Er
- Artist: Iver Jåks
- Creation date: 1999
- Object type: Sculpture
About
Concerning his poetically titled sculpture Was – Is, Iver Jåks remarked that “although there is much in nature that is not pretty, nature as a whole is incredibly beautiful”. The National Museum owns two sculptures by Jåks, Before I Was II and Is, that revolve around the same existential theme. The two sculptures are small assemblages of various materials such as glass, stone, wood, and ironwood. Entirely abstract, they do not resemble anything from the real world, and seem at first glance to refer to nothing more than their constituent materials. Jåks, who worked in the media of sculpture, installation, print, and drawing, was of Norwegian Sami extraction, and a kinship to the Sami handicraft tradition of duodji is evident in several of his sculptures.

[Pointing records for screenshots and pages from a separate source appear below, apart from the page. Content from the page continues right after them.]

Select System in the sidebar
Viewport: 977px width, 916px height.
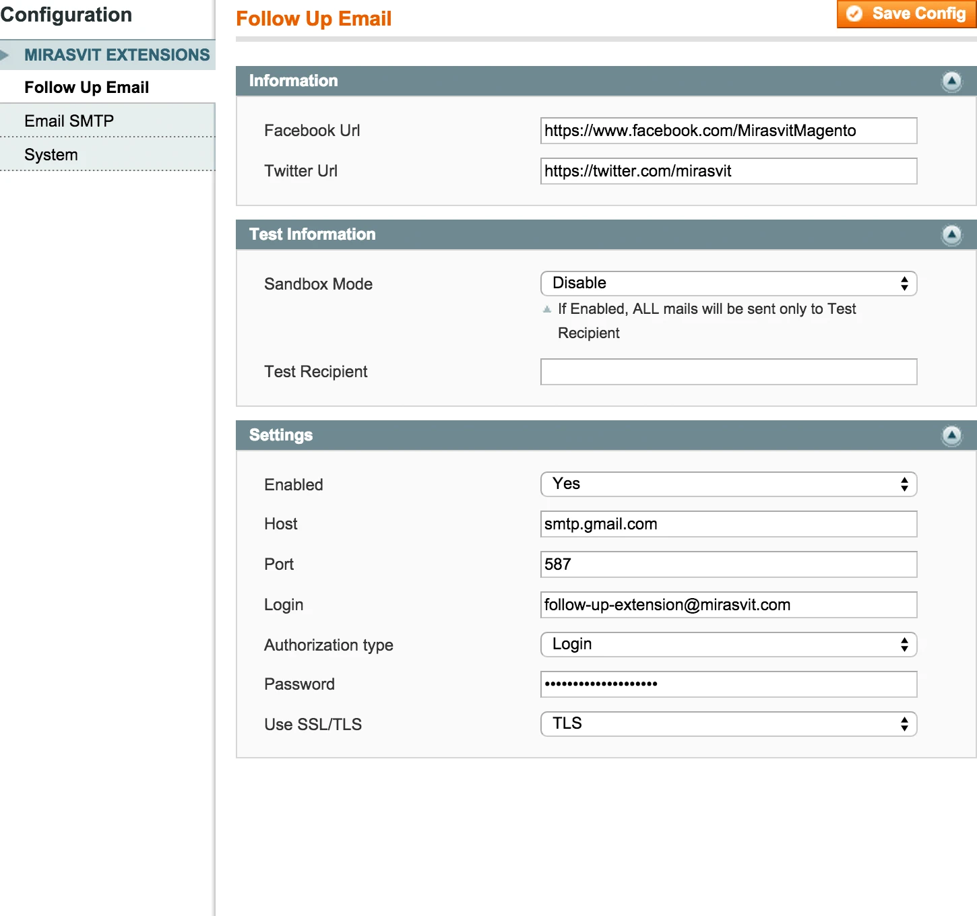point(51,154)
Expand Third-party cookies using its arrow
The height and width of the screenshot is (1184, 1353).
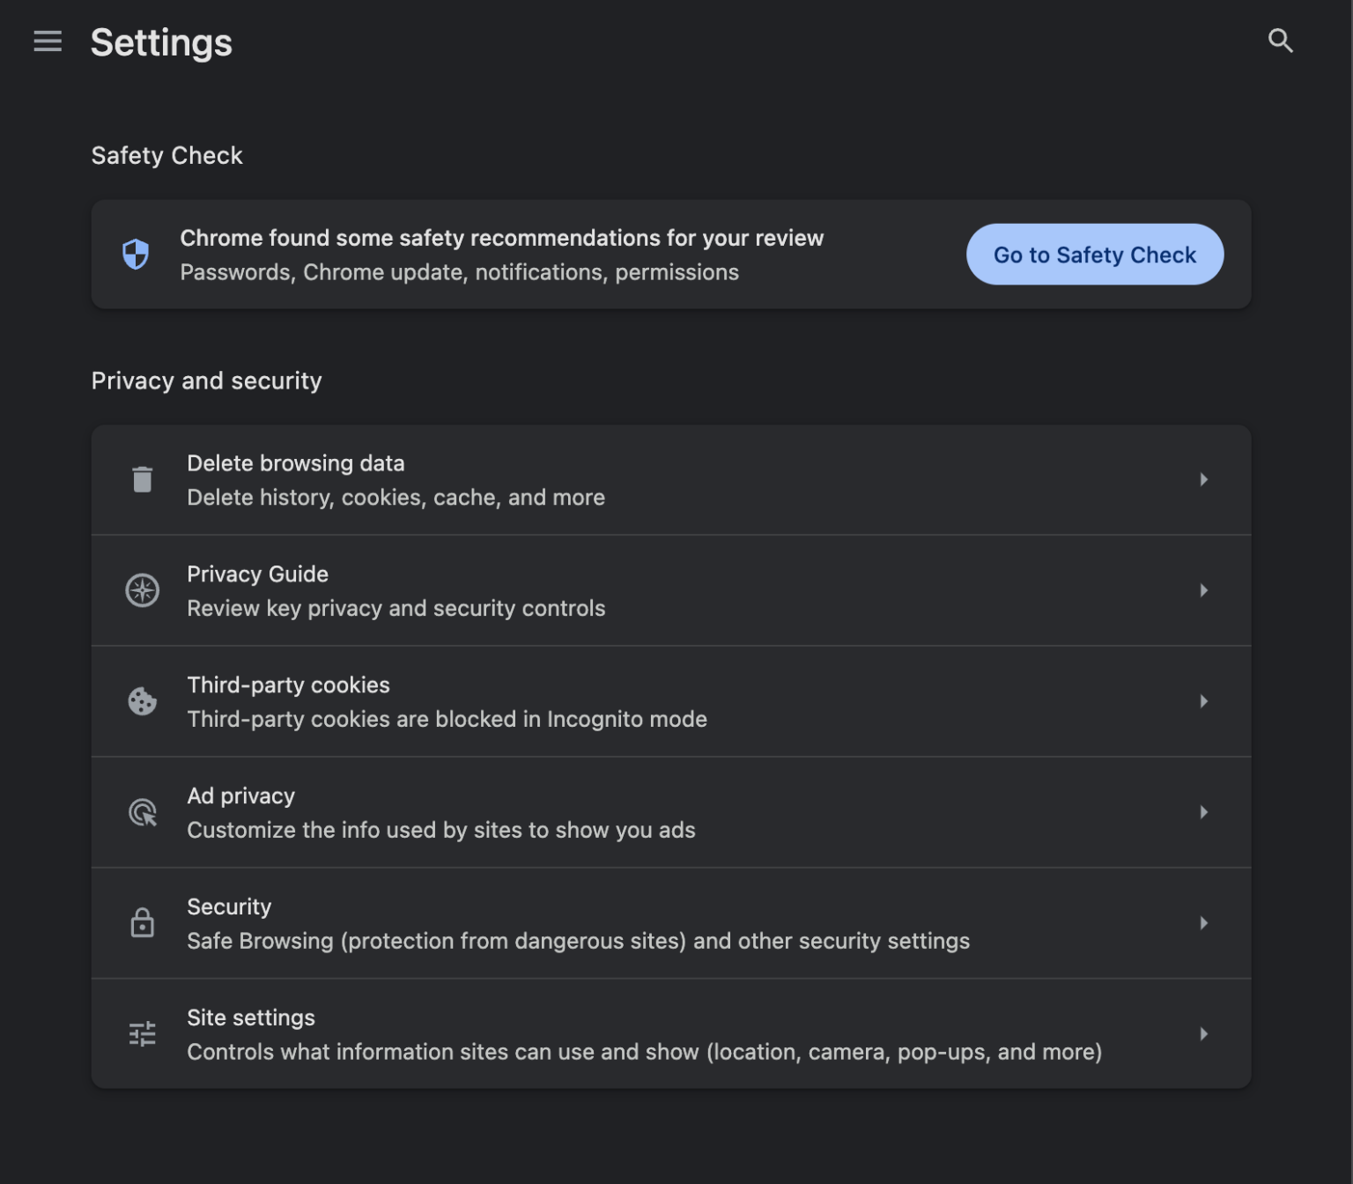[1204, 701]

Jåks cultivated his own distinctive style, however, creating mostly abstract sculptures that inherently deal with universal concerns and existential questions. These sculptures are often composed of untreated materials taken directly from nature as objets trouvés, or nature trouvé, so to speak. Before I Was II, for example, consists of a hollow, white stone, a small twig, and a red shard of glass. The twig and the broken glass are placed inside the stone in such a way that they partially stick out from it. The stone serves thereby as a container that partly conceals and partly reveals its contents.Is something growing out from the stone? The sculpture is small but still contains a good deal, perhaps even an entire universe or something that existed before humankind. Jåks’s other sculpture here, Is, consists of two small items of glass and ironwood. The wood has been worked on, and is an object that we find in some of the sacred seide sculptures in Sami culture; it resembles a stake or a menhir, perhaps representing a person or a life.